Di sejumlah negara, nuklir sudah dimanfaatkan sebagai sumber energi pembangkit tenaga listrik alias power plant. Misalnya di Jepang, sekitar 40 persen pasokan listrik berasal dari pembangkit tenaga nuklir. Sementara di Amerika Serikat, sekitar 20 persen pasokan listrik berasal dari 100 situs pembangkit tenaga nuklir.
Indonesia sendiri belum memiliki Pembangkit Listrik Tenaga Nuklir (PLTN).
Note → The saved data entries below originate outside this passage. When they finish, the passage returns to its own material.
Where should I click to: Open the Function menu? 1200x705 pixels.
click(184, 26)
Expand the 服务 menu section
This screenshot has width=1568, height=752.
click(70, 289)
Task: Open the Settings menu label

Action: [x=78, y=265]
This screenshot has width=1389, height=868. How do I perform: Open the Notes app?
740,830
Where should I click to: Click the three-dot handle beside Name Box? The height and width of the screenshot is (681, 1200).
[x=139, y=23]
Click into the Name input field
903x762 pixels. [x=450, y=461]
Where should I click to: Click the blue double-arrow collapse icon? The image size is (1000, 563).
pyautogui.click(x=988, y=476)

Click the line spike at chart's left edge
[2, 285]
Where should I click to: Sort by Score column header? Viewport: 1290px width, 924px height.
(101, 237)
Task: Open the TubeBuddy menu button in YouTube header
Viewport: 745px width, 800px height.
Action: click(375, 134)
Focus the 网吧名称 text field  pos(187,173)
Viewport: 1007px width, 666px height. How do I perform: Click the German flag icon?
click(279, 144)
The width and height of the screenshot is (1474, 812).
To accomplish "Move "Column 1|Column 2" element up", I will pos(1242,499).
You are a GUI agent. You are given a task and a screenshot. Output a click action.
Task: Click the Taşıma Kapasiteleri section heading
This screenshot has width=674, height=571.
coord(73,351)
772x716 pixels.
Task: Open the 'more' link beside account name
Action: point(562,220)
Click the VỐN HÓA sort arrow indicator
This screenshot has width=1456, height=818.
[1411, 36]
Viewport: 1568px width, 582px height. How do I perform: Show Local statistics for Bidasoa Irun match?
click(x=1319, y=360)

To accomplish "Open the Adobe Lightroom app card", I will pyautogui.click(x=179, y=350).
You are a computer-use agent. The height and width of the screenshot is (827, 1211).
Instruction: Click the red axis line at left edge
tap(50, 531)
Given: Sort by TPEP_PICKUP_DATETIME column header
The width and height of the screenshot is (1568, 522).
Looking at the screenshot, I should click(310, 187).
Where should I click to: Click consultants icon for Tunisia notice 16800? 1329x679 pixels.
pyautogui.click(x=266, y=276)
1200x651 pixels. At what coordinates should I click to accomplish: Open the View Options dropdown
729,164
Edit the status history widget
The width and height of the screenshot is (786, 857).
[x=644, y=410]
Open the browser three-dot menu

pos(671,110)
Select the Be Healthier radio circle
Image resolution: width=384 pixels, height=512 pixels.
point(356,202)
Dalam Peraturan Pemerintah tentang Kebijakan Energi Nasional, nuklir masih menjadi pilihan terakhir jika seluruh sumber energi terbarukan tidak memadai.
Padahal, Indonesia membutuhkan pembangkit listrik yang bisa diandalkan. Secara nasional, rasio elektrifikasi di Indonesia adalah 80 persen. Namun di sejumlah daerah rasio tersebut masih cukup minim, seperti di Papua yang hanya 36,4 persen.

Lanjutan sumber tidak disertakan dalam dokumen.